$\newcommand{\diff}{\operatorname{d}}$ $\newcommand{\deriv}[2]{\frac{\diff #1}{\diff #2}}$ $\newcommand{\pderiv}[2]{\frac{\partial #1}{\partial #2}}$ $\renewcommand{\vec}[1]{\boldsymbol{#1}}$ I have the following integral $$\omega(E) = \int\frac{\diff\vec{q}\diff\vec{p}}{h^2}\delta(E - H(\vec{q}, \vec{p}))$$ where $\vec{p}, \vec{q}\in\mathbb{R}^2$, $\vec{q} = (x, y)$ satisfy the constrain $-L/2 \leq x, y, \leq L/2$ and $H(\vec{q}, \vec{p})$ is the function \begin{align} H(\vec{q}, \vec{p}) = H(\vec{q}, x) = \frac{\vec{p}^2}{2m} + 2A|x| &&\text{with}\quad A> 0 \end{align} Now this is a part of en exercise and it has the following solution
\begin{align} \omega(E) &= \frac{L}{h^2}\int\limits_{-L/2}^{L/2}\diff{x}\pderiv{}{E}\int\diff{\vec{p}}\ \Theta\left(E - \frac{p^2}{2m} - 2A|x|\right) = \tag{sol1.1}\label{sol1.1}\\ &= \frac{L}{h^2}\int\limits_{-L/2}^{L/2}\diff{x}\ 2\pi m\pderiv{}{E}(E - 2A|x|)\Theta\left(E - 2A|x|\right) = \tag{sol1.2}\label{sol1.2}\\ &= \frac{2\pi mL}{h^2}\int\limits_{-L/2}^{L/2}\diff{x}\ \Theta\left(E - 2A|x|\right) = \tag{sol1.3}\\ &= \begin{cases}\frac{2\pi mL}{Ah^2}E & \text{if } E \leq AL\\ \frac{2\pi mL^2}{h^2} & \text{if } E > AL\end{cases} \tag{sol1.4} \end{align} where $\Theta$ is the Heaviside Theta step function and it is used the fact that $\delta(x) = \deriv{}{x}\Theta(x)$.

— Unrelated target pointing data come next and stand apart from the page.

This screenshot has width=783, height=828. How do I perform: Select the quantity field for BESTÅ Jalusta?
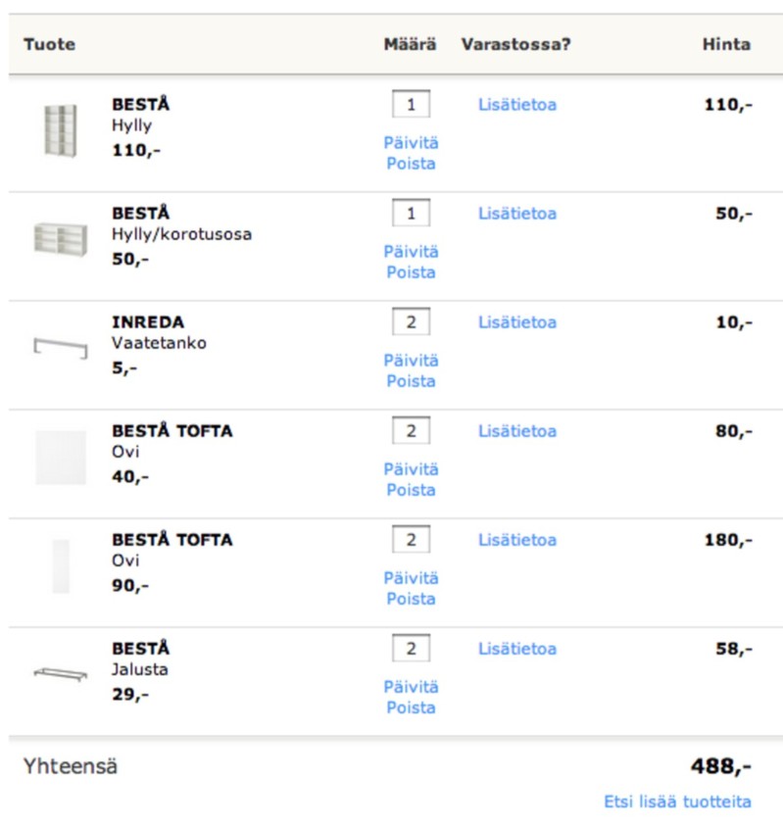[x=411, y=648]
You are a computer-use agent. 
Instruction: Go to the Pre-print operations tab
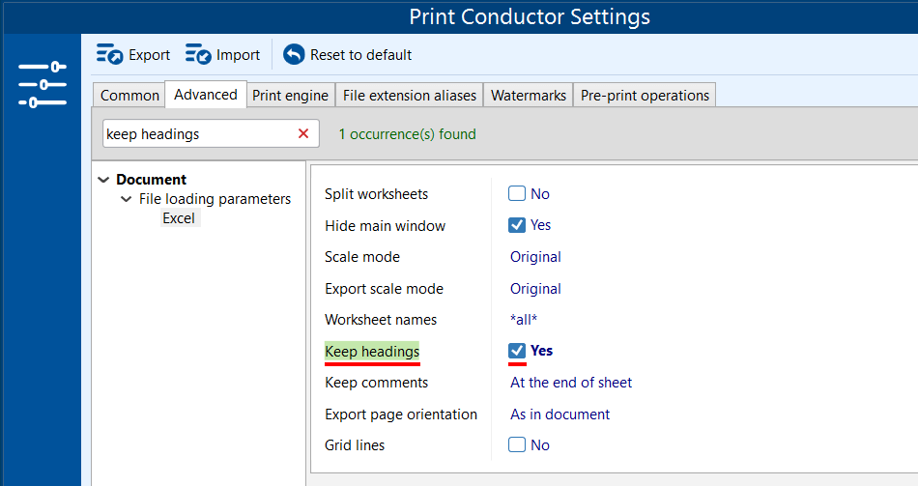pyautogui.click(x=645, y=95)
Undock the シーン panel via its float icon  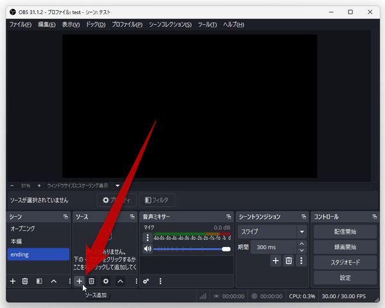pyautogui.click(x=65, y=218)
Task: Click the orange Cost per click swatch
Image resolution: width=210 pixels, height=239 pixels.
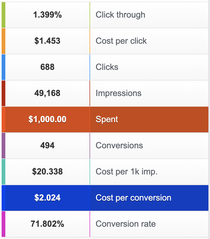Action: pyautogui.click(x=3, y=41)
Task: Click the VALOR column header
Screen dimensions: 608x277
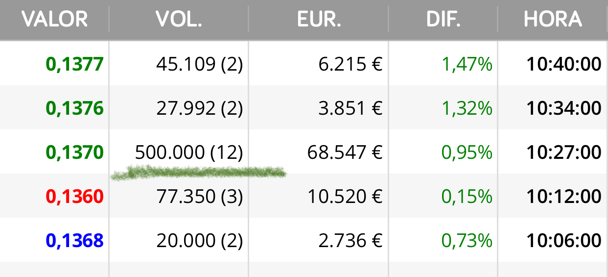Action: (55, 20)

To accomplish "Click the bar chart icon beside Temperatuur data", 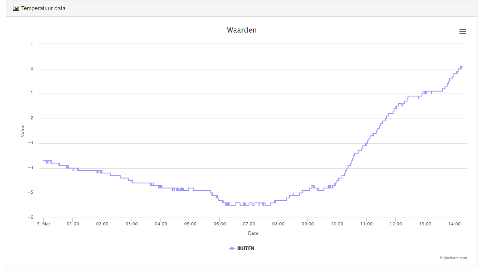I will tap(16, 8).
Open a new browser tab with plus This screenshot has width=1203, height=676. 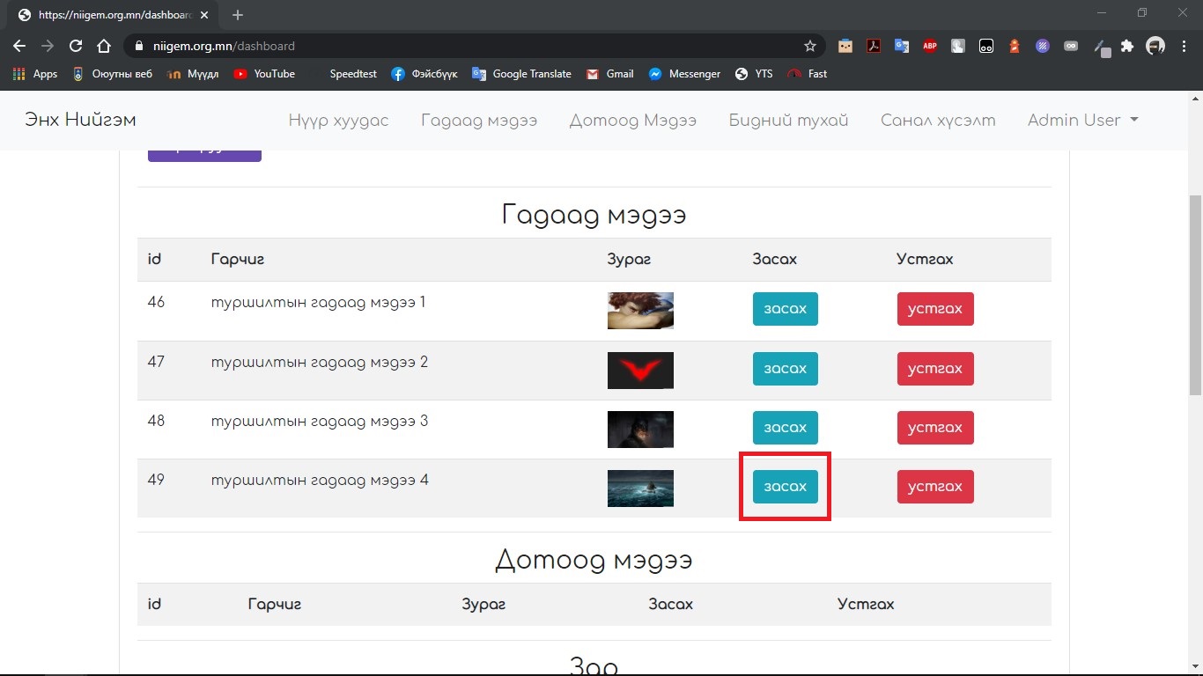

Now I tried another way to the solution by using the property of the Dirac Delta $$\delta(f(x)) = \sum_i \frac{\delta(x - x_i}{|f'(x_i)|}$$ where $x_i$ are the simple zeros of the function.
My way: \begin{align} \omega(E) &= \frac{L}{h^2}\int\limits_{-L/2}^{L/2}\diff{x}\int\diff{\vec{p}}\ \delta\left(E - \frac{p^2}{2m} - 2A|x|\right) =\\ &= \frac{L}{h^2}\int\limits_{-L/2}^{L/2}\diff{x}\ \int_0^{2\pi}\diff\phi\int_0^{\infty}\diff{p}\ p\ \delta\left(\tilde{E} - \frac{p^2}{2m}\right) = \\ &= \frac{2\pi L}{h^2}\int\limits_{-L/2}^{L/2}\diff{x}\ \int_0^{\infty}\diff{p}\ p\ \frac{\delta\left(p-\sqrt{2m\tilde{E}}\right)}{\sqrt{2m\tilde{E}}/m} = \\ &= \frac{2\pi mL}{h^2}\int\limits_{-L/2}^{L/2}\diff{x}\frac{\sqrt{2m\tilde{E}}}{\sqrt{2m\tilde{E}}} = \frac{2\pi mL^2}{h^2} \end{align}
Clearly I miss a Theta in the last steps, because the two solutions are not the same. Now I have some doubts about these proceedings, which are the following
- How did he integrate the Heaviside function in the first passage \eqref{sol1.1}-\eqref{sol1.2}, so that the integral gives $$(E - 2A|x|)\Theta\left(E - 2A|x|\right)?$$
Why did my solution differed from the one proposed, where am I going wrong?
Hoping that I'm not putting too much staff together, how do you recommend to proceed with multivariable integrals involving delta and theta when inside them there's a functional expression?
EDIT: Since the problem is physical (from statistical mechanics), I'm now noticing that probably the theta is there for having non-negative roots of $p^2$... could it be right?